Whole beers

I’m sure by now you see me as some kind of Don Draper/Bukowski/Dean Martin barfly and drinker extraordinaire. Apparently we haven’t been properly introduced. In real life, I’m a mild-mannered average guy with a day job, wife and kids, responsibilities to work, home ownership, pets—some version of the American dream. I’m sure many of you, like us, have struggled with kids on winter break needing care while you work. In this case, my work requires me to go out for a drink. So what does a middle-aged, middle-class guy with a taste for quality drink and two kids in tow turn to in the middle of a weekday?
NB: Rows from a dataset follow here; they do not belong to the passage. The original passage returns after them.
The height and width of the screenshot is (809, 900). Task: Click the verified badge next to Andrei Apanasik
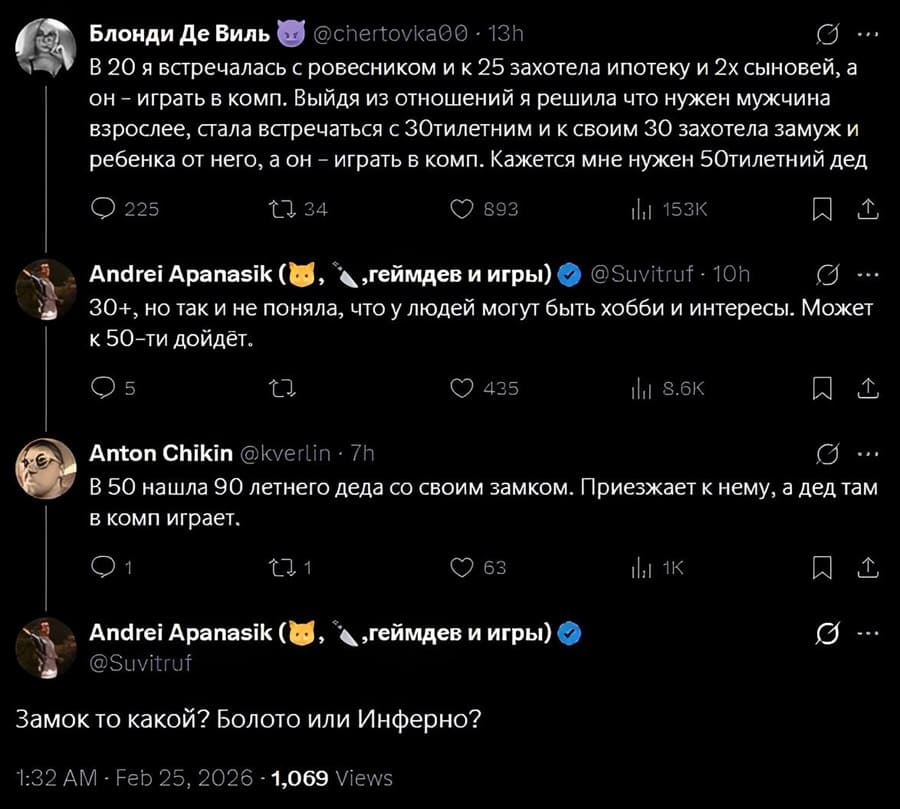[570, 270]
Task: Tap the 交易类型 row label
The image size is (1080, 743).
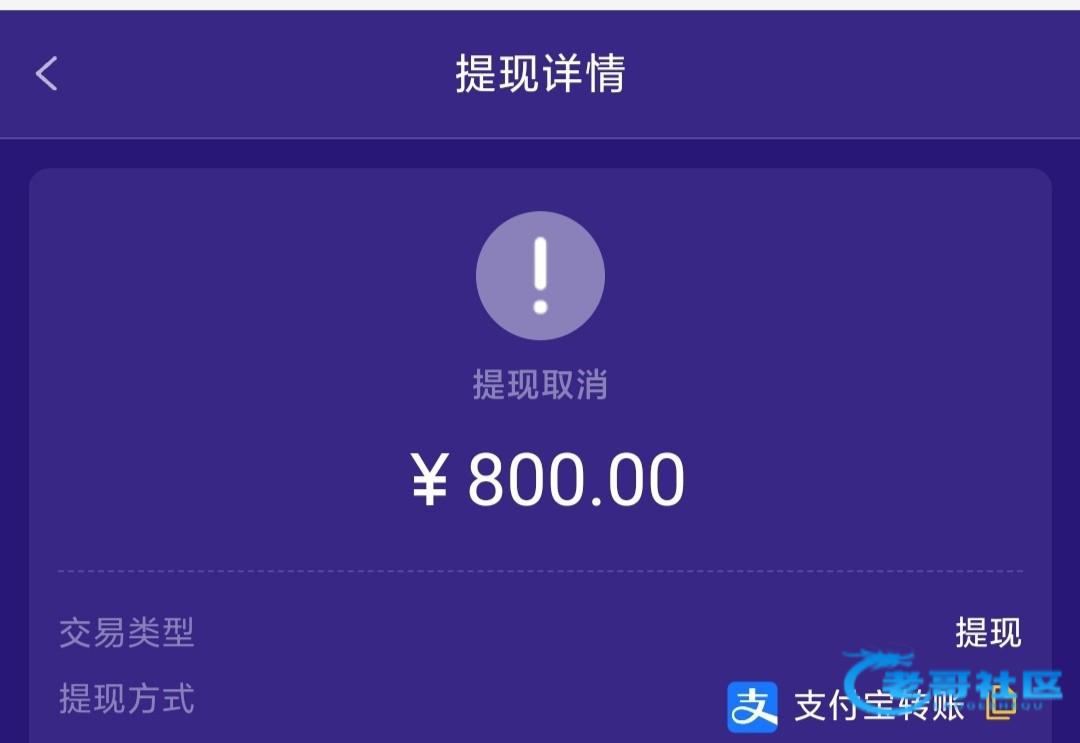Action: point(127,632)
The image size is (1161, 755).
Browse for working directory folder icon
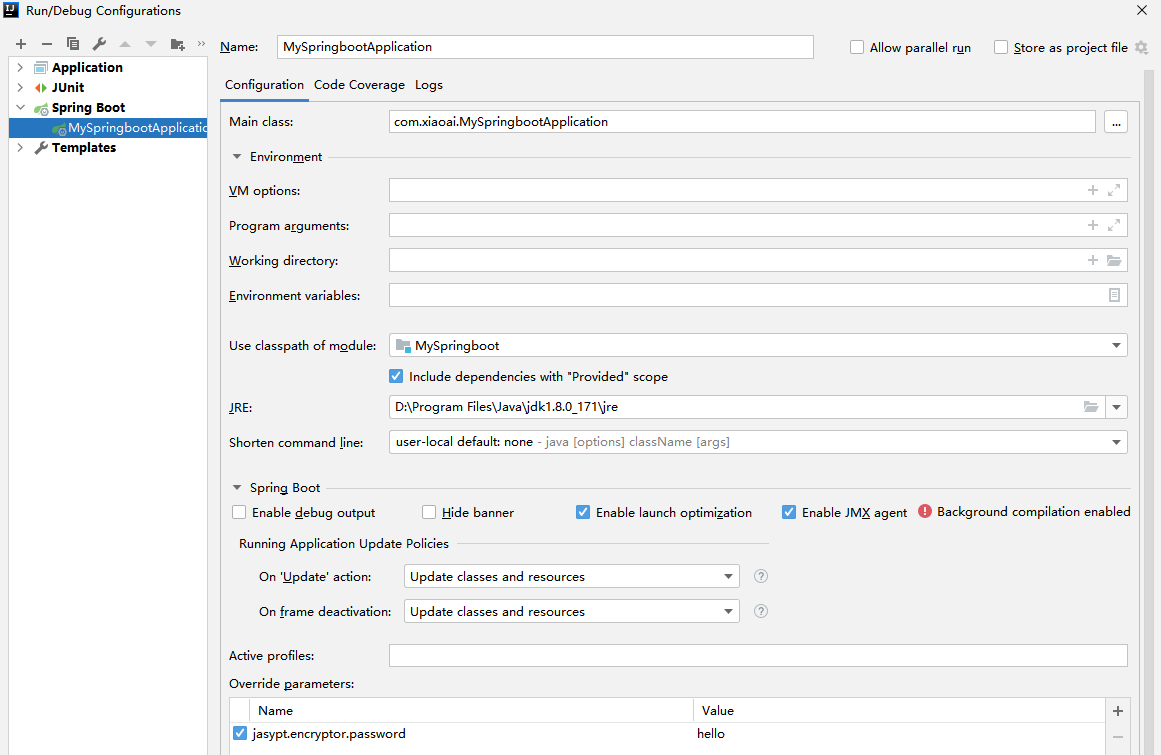point(1114,261)
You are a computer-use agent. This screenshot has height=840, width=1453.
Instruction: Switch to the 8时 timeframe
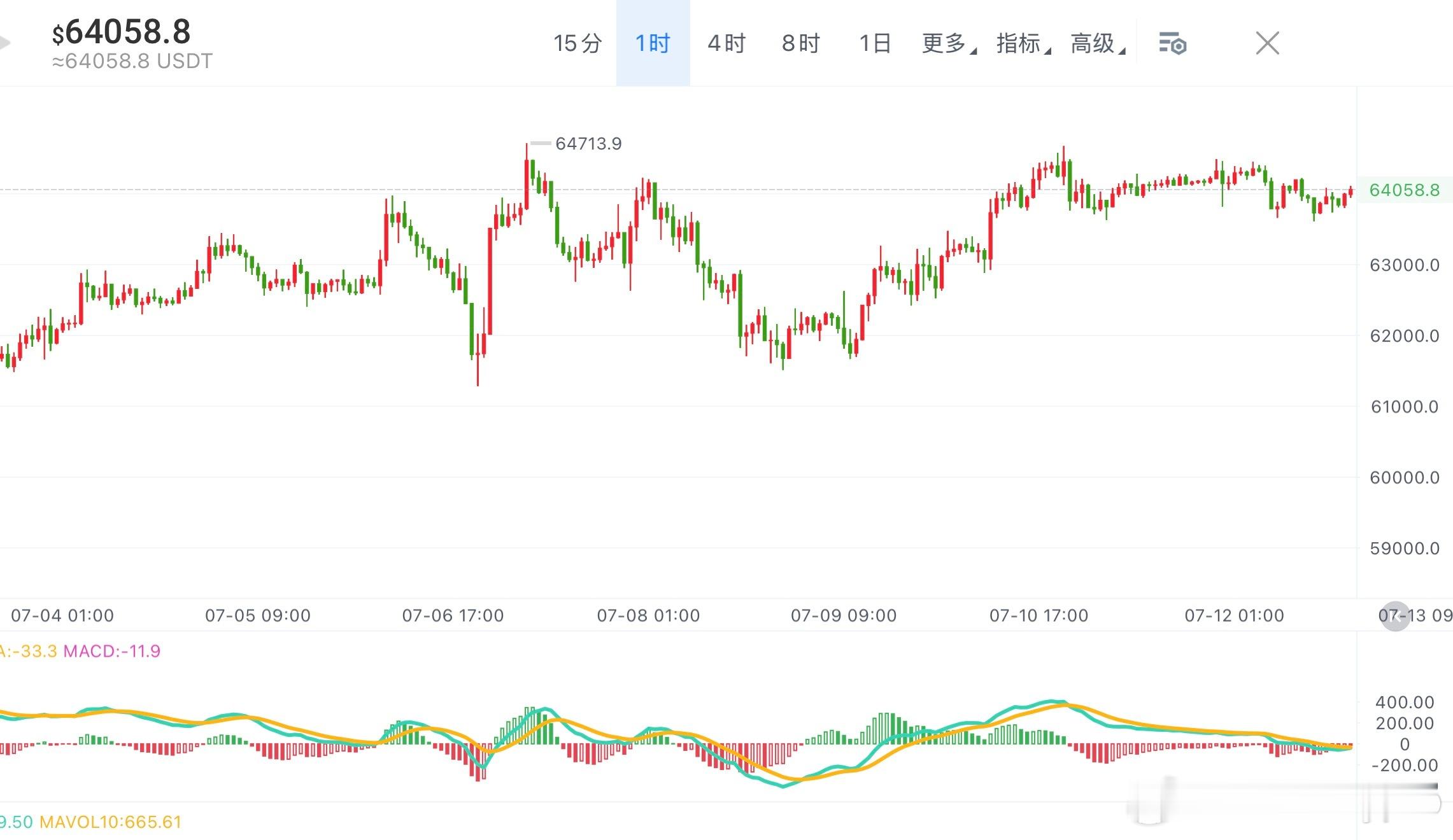[801, 43]
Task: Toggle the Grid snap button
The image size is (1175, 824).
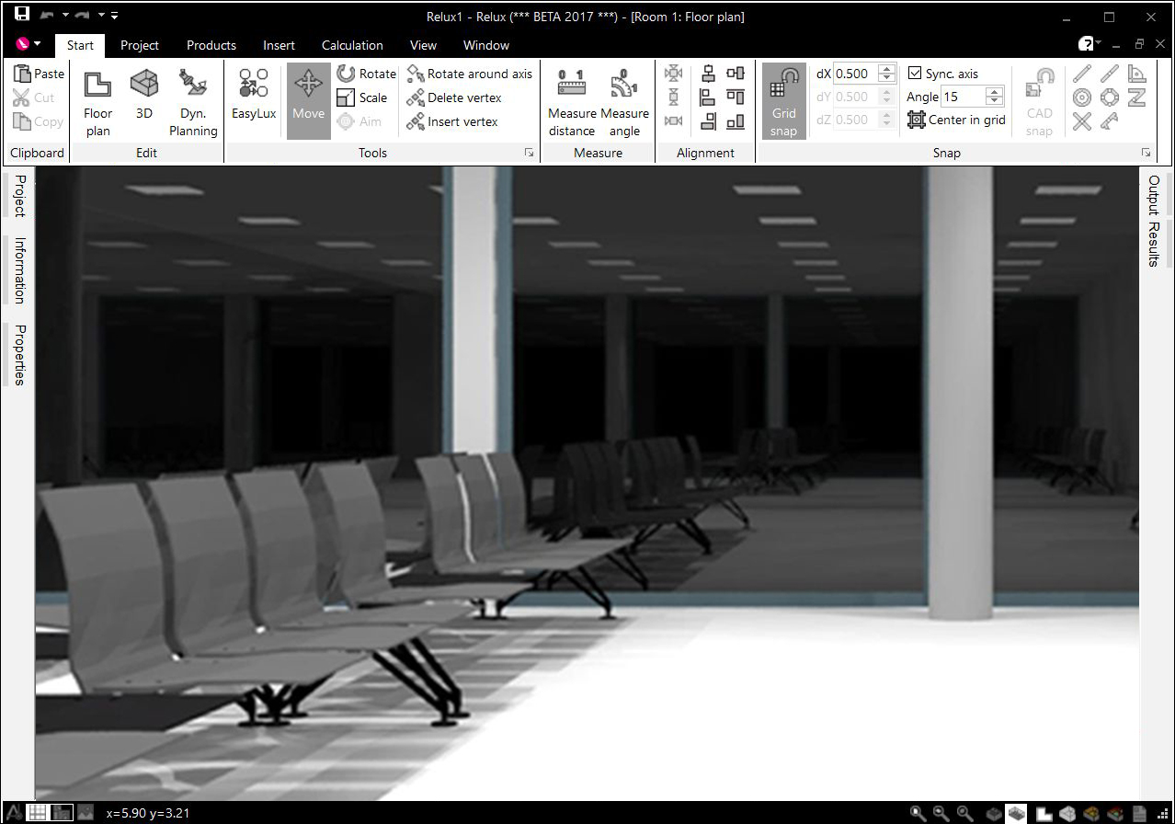Action: click(784, 101)
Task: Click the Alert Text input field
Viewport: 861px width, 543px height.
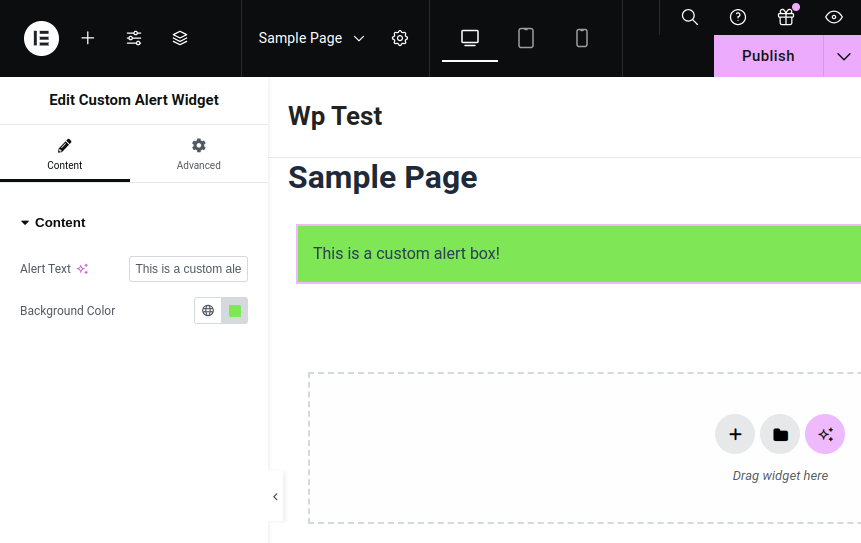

Let’s answer that question with another question: What do you get when you combine a supermarket, coffee bar, salad bar, prepared hot food, and a bar, add a mix of customers with some disposable income and a vaguely environmental ethic, and blend thoroughly? Whole Foods Tap Room, that’s what. This may be the most chaotic place in town to have a drink.

I don’t know about you, but the name “Tap Room,” to me, implies beer. Beer enjoys a near monopoly among beverages to the phrase “on tap” as a serving method. Taprooms are typically in breweries or are beer-centric establishments. It’s not unreasonable to expect a “Tap Room” to focus on beer. It seems like that’s what they had in mind—the logo features a tap handle and the store’s retail beer selection is among the best in town. Beer is clearly important here. The list of draft choices is obviously curated with high quality and variety in mind. From imperial stouts to saisons, locals, sours and more, the dozen or so options have beer aficionado written all over them. No other supermarket has a draft list on their Facebook page, trust me (not up to date, but still). Add a comparable wine list, a few handcrafted cocktails, a couple of TVs, and a happy hour, and this, by all appearances, is a bar. In a supermarket. It’s still kind of hard to wrap my head around stopping in for a Double IPA while picking up a loaf of bread, organic avocados and some salmon fillets.

This makes for a “mostly a bar but not a bar” situation. Middle of the weekday, grabbing lunch, I’ve learned before, is not exactly a display of tranquility at Whole Foods. The salad and hot food bars next to the pizza, burrito and sandwich counters, all quite popular for a somewhat healthy meal, makes for a frenzied experience. Dragging around my littles, navigating the crowded salad bar, paying at the checkstand alongside shoppers of GMO-free veggies and organic dog food, then proceeding to the Tap Room to squeeze into a bench seat and grab a beer—it was almost too overwhelming. It’s like Whole Foods wanted a bar but maybe didn’t want it to be, you know, a bar, so they try to accommodate everyone else, too. Picnic benches were filled with lunching families, 20-somethings enjoying sushi and kombucha, a retiree having a sandwich and a coconut water while watching a game on TV. You can even order food at the bar like a proper pub. Come one, come all! From my casual glances, only a small minority actually were partaking in anything from the Tap Room.

So that’s what we have. I need to stop trying to figure it out and accept it for what it is. It’s a beer-focused bar with an excellent tap list, in a supermarket, with seating for people enjoying gelato, pizza slices and tofu. Next step? Cup holders in carts—drink while you shop!